Tuesday, 5 February 2019

Understanding the Loneliness Epidemic

Much like the opioid crisis, loneliness is an epidemic. According to results from Cigna’s U.S. Loneliness Index, a survey of more than 20,000 American adults ages 18 and older, nearly half of Americans report sometimes or always feeling alone or left out. One in four Americans rarely or never feel as though there are people who understand them. Two in five Americans sometimes or always feel that their relationships are not meaningful and that they are isolated from others. And one in five people report they rarely or never feel close to people or feel like there are people they can talk to.

According to the General Social Survey, the number of Americans saying there is no one with whom they discuss important matters nearly has tripled since 1985. While the modal respondent in 1985 had three close friends, now the modal respondent reports having no confidant. According to the abstract, “These shrinking networks reflect an important change in America.”

A public health problem

Most people consider loneliness a “personal problem,” to be figured out by individuals. However, the complications arising from loneliness impact our health care system, using tax dollars for health care providers and facilities. Research has consistently associated loneliness with different kinds of disease and premature mortality. A paper published in the American Journal of Public Health identified high blood pressure, cardiovascular disease, disability, cognitive decline, and depression among the conditions affected by loneliness. What we have is a public health problem.

What’s worrisome is that there’s no easy solution. Unlike promising drugs for Hepatitis B or Alzheimer’s disease, no emerging technology or drug exists on the horizon to cure loneliness. The truth is that you can be in a meaningful relationship but still feel the sting of loneliness. According to the Cigna report, Americans who live with others are less likely to be lonely compared to those who live alone, but not by much (average loneliness score of 43.5 compared to 46.4).

Don’t blame social media

Among the theories on why there is more loneliness today is more time online and less time in front of people. This seems logical in one sense. People are investing more of their time in virtual realities rather than relationships with their neighbors or classmates. All the hours on their phones or in front of their computer take away from the bonds they could be forming with real people.

◆ **DATASET CONTENT**:

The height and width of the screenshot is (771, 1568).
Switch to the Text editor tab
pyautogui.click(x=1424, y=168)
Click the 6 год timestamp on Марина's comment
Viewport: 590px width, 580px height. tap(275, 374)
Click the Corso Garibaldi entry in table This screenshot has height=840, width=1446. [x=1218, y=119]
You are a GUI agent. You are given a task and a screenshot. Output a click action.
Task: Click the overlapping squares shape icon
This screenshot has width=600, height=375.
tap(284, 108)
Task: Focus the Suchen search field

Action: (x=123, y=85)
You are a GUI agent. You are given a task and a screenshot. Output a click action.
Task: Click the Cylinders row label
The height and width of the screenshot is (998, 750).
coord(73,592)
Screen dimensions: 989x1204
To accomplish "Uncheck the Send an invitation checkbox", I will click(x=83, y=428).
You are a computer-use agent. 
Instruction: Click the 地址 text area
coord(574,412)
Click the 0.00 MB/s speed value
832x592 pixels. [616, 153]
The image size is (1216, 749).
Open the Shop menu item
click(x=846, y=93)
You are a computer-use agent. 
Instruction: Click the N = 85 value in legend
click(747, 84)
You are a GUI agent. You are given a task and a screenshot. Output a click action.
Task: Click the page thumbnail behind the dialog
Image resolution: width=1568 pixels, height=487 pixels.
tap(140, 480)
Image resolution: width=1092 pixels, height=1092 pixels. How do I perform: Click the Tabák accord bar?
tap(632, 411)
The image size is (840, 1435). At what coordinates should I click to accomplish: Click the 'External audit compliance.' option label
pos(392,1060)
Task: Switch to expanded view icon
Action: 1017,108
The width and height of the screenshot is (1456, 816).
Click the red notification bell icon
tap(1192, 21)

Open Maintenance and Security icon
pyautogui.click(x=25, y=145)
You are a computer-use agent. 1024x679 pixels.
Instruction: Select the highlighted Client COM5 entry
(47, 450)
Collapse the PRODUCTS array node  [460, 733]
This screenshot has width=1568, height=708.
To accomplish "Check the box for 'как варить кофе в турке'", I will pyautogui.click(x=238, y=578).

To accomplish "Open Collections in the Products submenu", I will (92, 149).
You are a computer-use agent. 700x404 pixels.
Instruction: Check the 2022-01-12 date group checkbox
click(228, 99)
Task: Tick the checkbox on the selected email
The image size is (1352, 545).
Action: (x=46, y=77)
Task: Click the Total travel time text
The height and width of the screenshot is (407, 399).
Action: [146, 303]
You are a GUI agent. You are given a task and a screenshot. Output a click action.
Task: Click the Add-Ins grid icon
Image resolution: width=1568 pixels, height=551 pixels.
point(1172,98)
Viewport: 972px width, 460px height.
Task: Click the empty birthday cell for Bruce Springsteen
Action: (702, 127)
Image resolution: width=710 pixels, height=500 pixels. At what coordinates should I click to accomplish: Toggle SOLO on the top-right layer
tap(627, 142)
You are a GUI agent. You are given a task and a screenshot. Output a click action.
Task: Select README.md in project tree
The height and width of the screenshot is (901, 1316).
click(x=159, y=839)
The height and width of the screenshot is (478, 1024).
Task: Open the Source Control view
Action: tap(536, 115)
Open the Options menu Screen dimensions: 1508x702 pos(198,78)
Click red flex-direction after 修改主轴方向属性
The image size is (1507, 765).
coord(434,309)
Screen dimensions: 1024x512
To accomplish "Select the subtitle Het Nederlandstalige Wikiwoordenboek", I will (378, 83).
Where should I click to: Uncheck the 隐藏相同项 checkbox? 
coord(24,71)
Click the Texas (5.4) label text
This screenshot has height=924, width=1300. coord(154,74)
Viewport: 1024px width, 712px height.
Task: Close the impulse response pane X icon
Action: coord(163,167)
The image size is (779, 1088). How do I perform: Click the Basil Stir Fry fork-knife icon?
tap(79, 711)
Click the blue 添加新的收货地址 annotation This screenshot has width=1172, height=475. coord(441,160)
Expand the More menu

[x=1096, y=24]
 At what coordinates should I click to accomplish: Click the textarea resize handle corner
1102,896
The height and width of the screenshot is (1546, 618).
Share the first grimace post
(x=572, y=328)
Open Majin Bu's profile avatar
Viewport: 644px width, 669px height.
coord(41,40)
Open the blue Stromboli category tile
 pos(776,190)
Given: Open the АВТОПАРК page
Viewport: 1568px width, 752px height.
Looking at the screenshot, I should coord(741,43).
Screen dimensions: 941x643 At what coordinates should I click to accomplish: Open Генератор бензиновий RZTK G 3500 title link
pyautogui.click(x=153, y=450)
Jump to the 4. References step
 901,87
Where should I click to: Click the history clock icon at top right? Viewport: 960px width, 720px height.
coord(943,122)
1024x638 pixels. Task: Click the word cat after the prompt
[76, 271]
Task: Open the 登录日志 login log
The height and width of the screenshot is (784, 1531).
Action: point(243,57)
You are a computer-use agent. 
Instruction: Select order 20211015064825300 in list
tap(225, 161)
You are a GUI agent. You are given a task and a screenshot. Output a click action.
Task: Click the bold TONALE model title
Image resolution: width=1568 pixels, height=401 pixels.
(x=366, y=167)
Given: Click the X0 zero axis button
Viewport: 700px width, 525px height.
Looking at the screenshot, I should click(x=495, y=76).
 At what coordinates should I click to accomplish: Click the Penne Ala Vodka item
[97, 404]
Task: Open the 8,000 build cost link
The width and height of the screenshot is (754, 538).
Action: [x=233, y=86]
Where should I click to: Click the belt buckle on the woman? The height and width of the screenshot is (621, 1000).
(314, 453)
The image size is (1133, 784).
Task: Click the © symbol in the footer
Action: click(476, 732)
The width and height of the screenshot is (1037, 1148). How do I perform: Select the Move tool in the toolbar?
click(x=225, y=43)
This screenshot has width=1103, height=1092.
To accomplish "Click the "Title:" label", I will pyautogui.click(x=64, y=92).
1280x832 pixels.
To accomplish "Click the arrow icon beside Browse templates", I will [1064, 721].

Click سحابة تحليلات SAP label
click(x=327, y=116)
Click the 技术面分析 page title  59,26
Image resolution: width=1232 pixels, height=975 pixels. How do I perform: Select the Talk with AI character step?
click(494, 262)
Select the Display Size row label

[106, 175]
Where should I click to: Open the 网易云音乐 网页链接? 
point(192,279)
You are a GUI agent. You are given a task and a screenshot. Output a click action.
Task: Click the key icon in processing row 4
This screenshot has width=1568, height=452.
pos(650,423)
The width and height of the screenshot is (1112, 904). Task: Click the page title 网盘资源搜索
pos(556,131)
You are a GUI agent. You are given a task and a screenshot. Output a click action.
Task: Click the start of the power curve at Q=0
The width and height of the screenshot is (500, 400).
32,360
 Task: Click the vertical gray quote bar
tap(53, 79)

◆ **TASK STATEMENT**:
Retype the stretch of the loneliness article from "Among the theories" through "with real people.", word for word. The records have nothing to do with the loneliness article.

◆ **RESULT FOR THIS TASK**:
Among the theories on why there is more loneliness today is more time online and less time in front of people. This seems logical in one sense. People are investing more of their time in virtual realities rather than relationships with their neighbors or classmates. All the hours on their phones or in front of their computer take away from the bonds they could be forming with real people.